В-третьих, профессором быть невыгодно, даже накладно. Профессорские зарплаты сегодня сравнимы с пособиями мексиканских безработных, а работает современный вузовский профессор как пресловутая русская лошадь. Читает он до десятка лекций в неделю; постоянно правит чужие бездарные тексты; тиражирует дежурные статьи и книги (рейтинги же, а значит — и зарплаты!); как заяц на барабане, печатает бредовые бумаги (чтобы хоть на время отстали надзиратели!).

Речь при этом идет не о качестве, а о количестве, не о сущности, а о видимости, не о деятельности, а об ее бурной имитации… Число вузов растет быстрее, чем колония бактерий, абитуриентов от этого на каждый приходится все меньше и меньше, отсюда непременные сокращения преподавательских штатов. В результате многие работают на кусочек ставки — а это за порогом черты бедности уже не в Мексике, а в Конго.

Да что там маленькое жалование! Скоро с профессоров будут брать деньги за вход, как в том перестроечном анекдоте. Мы на свои кровные покупаем канцтовары, заправляем картриджи; за свой счет ездим в командировки; сами оплачиваем расходы по конференциям, которые проводим; на свое издаем свои монографии и пособия.

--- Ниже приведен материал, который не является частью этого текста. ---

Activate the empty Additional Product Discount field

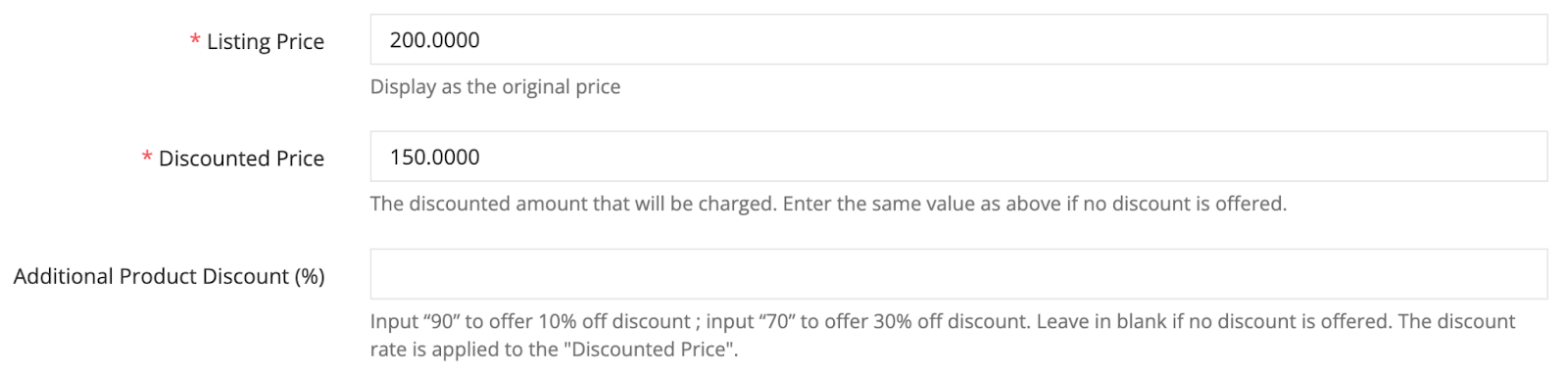[x=958, y=274]
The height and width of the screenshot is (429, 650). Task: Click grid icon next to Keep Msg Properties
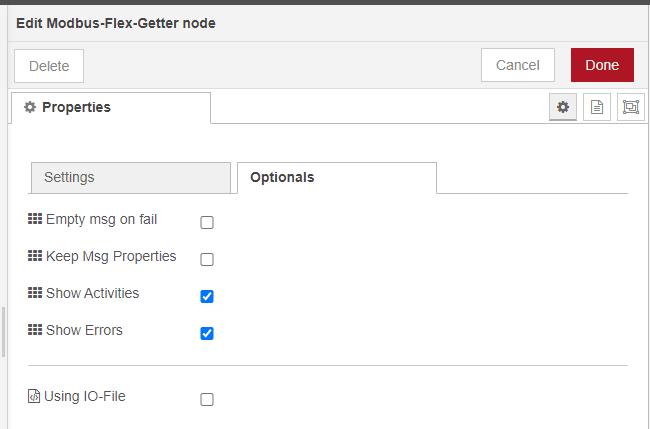point(35,256)
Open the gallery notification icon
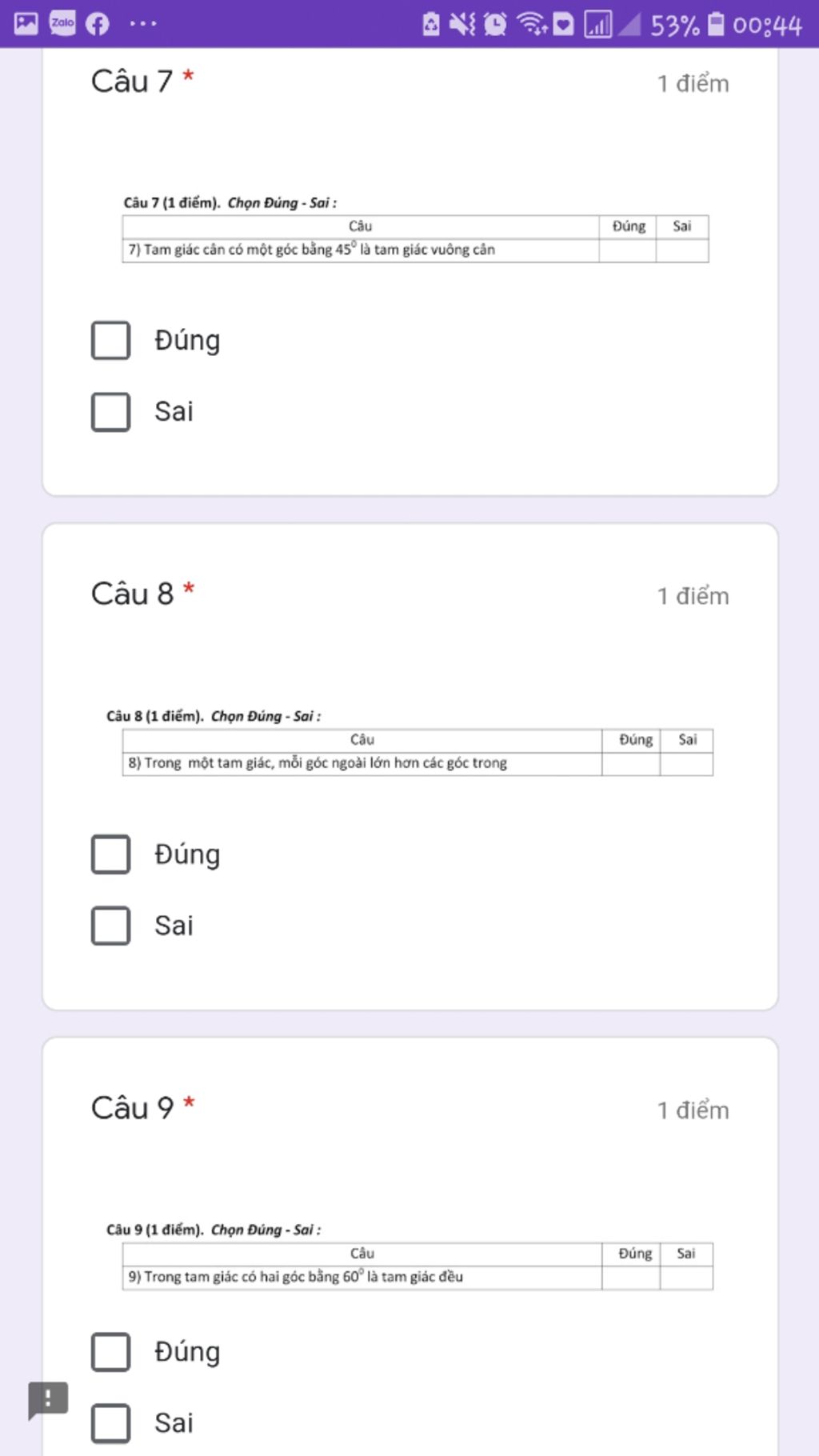This screenshot has width=819, height=1456. 26,23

Командировочные платят только чиновникам, им же оплачивают их книги, которые написали не они. А недавно нам и вовсе было велено сложиться на зарплату замдекана по работе с молодежью. Произошло это, когда прежний замдекана, немолодой сотрудник нашей кафедры, запросил пощады и оставил своей пост, а достойной, то есть достаточно здоровой и прыткой, кандидатуры на освободившееся место среди его коллег не нашлось. Вот нам и предложили: раз сами такие ленивые развалины, наймите тогда того, кто помоложе да побойчее. И это на полном серьезе и весьма настоятельно.

Франсиско Гойя Капричос. № 43 «Сон разума рождает чудовищ». (Воображение, покинутое разумом, порождает немыслимых чудовищ; но в союзе с разумом оно — мать искусств и источник творимых им чудес)

Студент не тот…

В-четвертых, не тот пошел студент, ох не тот! Прошли те времена, когда юные жаждали учиться, а в группах физфака, например, из тридцати студентов случалось по двадцать краснодипломников. Молодой народ испортили Интернет и единый госэкзамен. При этих не то что про яйца Фаберже нельзя упоминать — не стоит произносить ничего, чего нет в ЕГЭ или в Инстаграме Оли Бузовой.

Нынешний студент даже не про мифологических героев — про Ленина не знает. Для него Маркс родился в Марксе, а Энгельс — в Энгельсе. Читать он умеет только с экрана. В школе его научили не писать, а ставить галочки. Я лично никогда не заглядываю в лекции своих студентов — не хочу получить сердечный приступ.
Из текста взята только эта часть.